» PROMPT: All of the data, except its images, should be set down exactly as it appears.

____

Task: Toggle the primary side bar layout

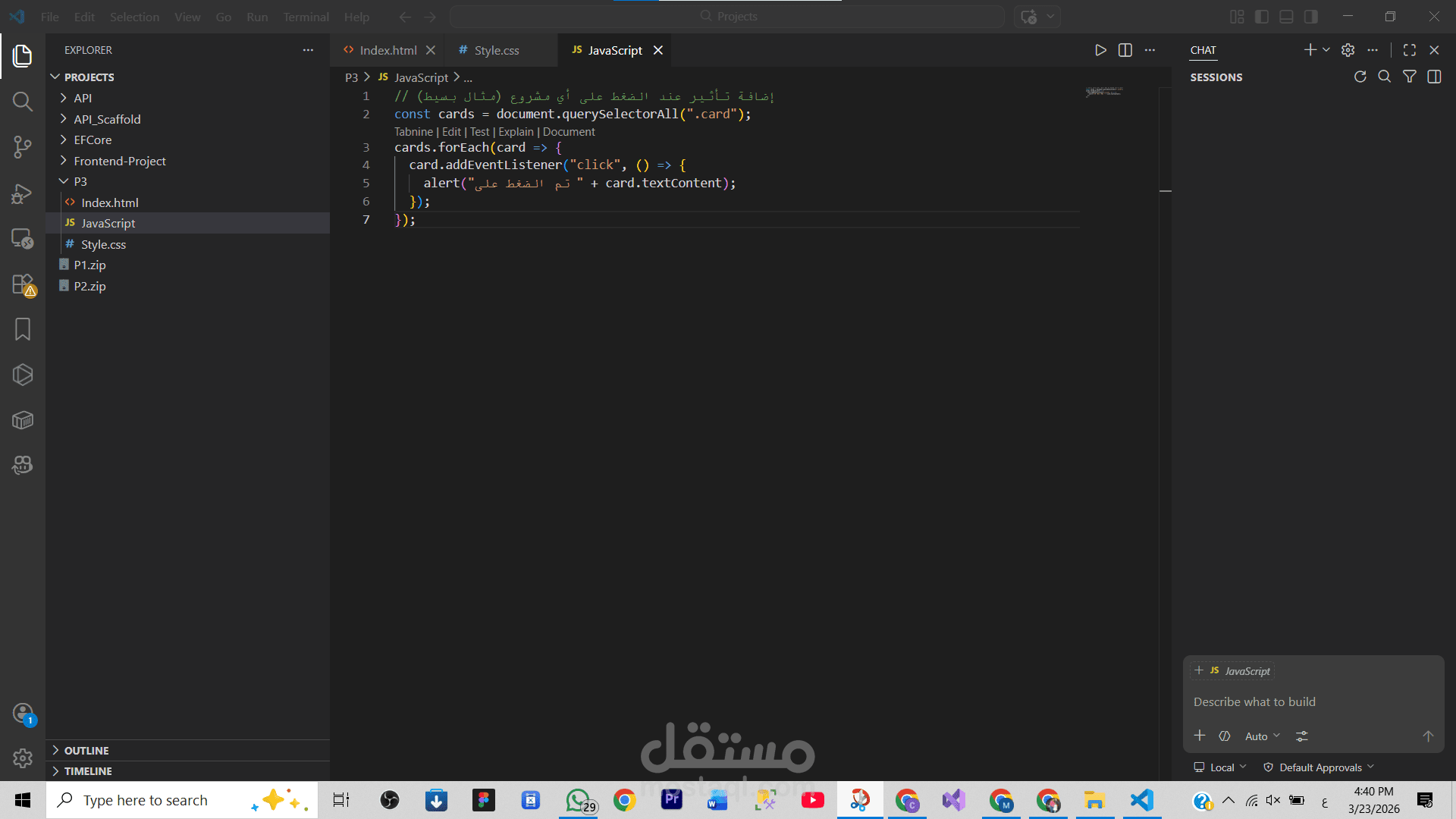Action: (1262, 17)
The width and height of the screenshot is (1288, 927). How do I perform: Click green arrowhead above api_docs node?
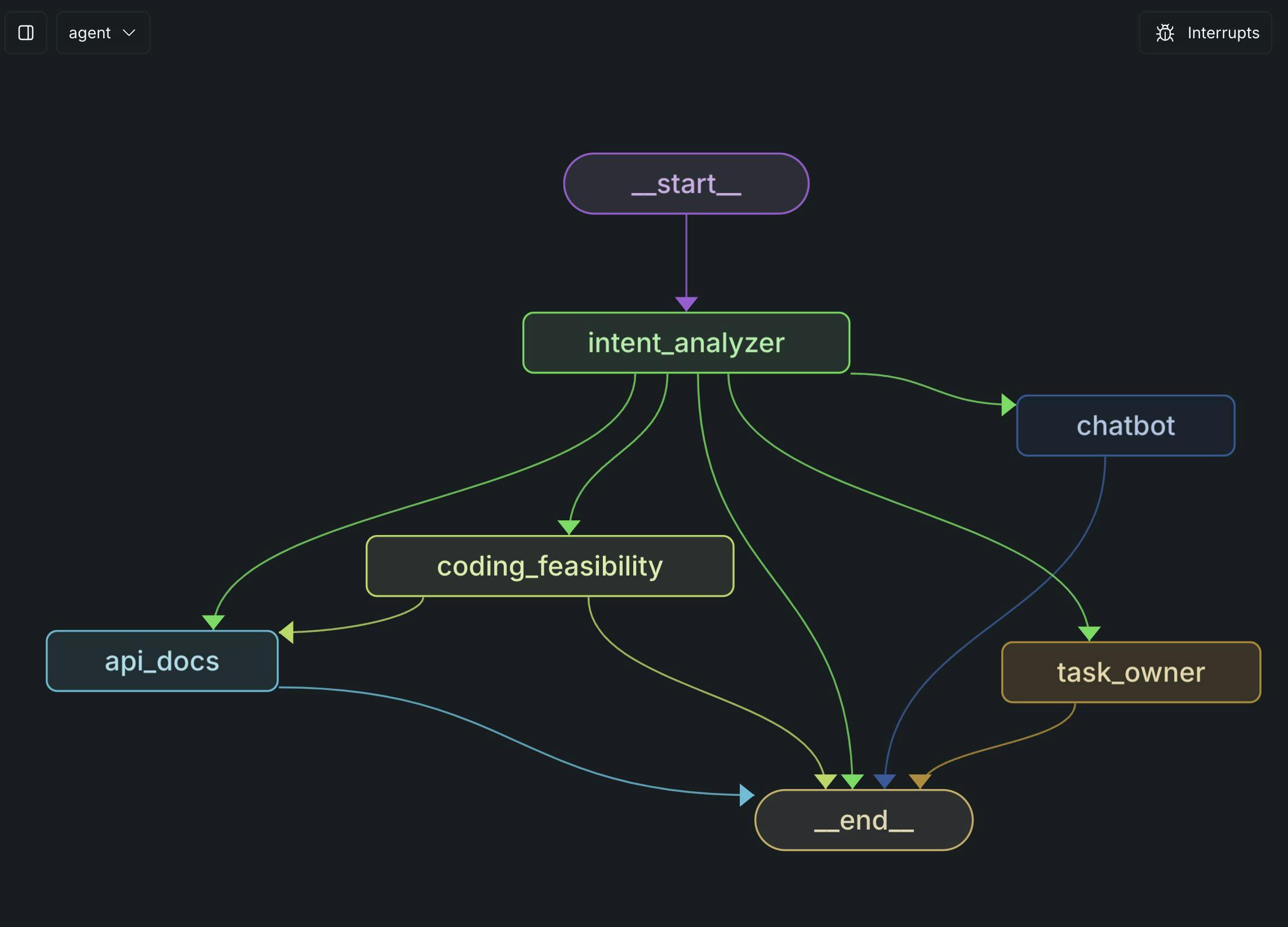213,622
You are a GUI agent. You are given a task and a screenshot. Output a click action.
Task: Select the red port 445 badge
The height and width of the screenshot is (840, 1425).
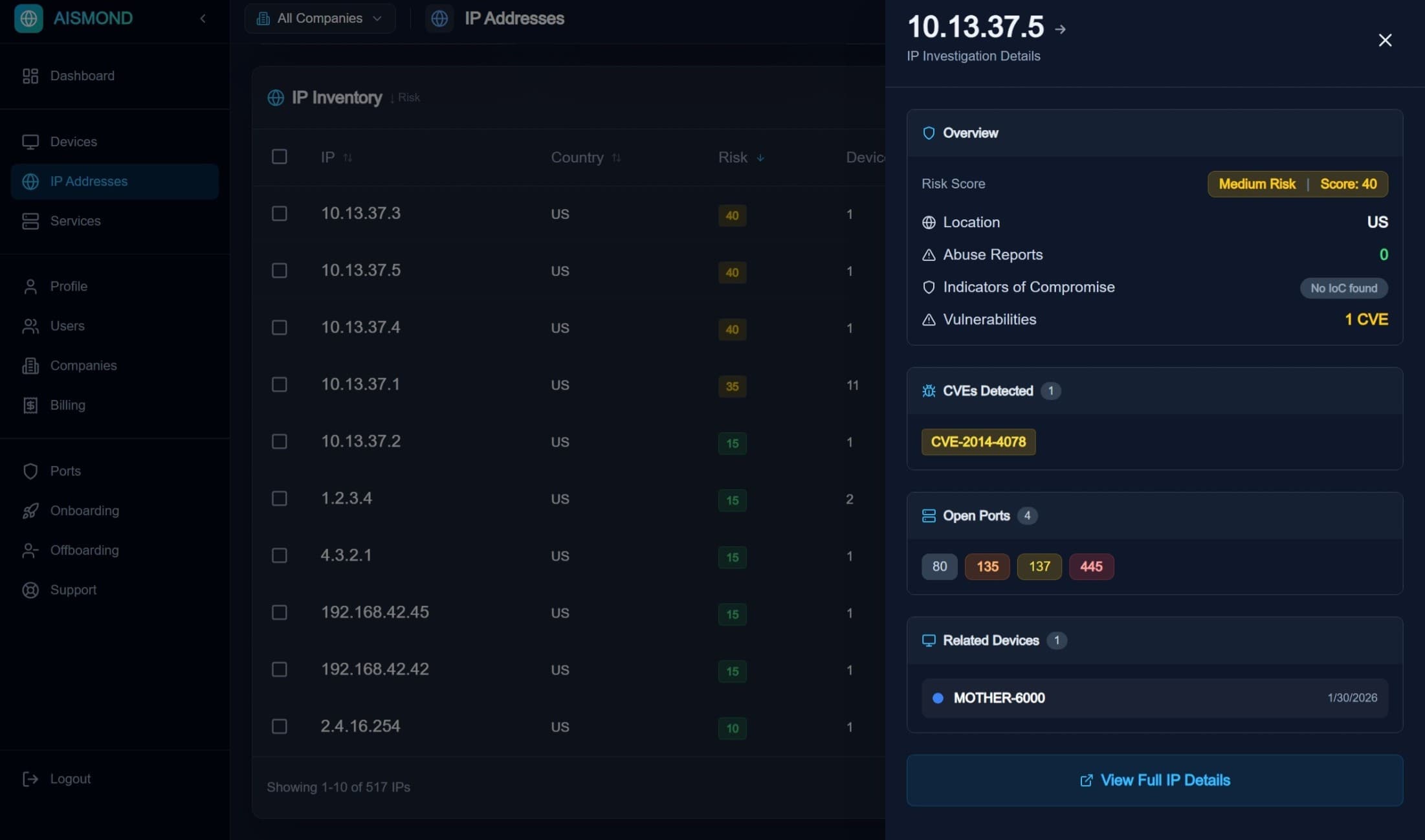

____

» RESPONSE TO THE EXERCISE:
Task: Toggle the primary side bar layout

Action: (1262, 17)
The width and height of the screenshot is (1288, 927). How do I perform: Click green arrowhead above api_docs node?
213,622
You are a GUI agent. You are given a task and a screenshot. Output a click action.
Task: Select the red port 445 badge
The height and width of the screenshot is (840, 1425).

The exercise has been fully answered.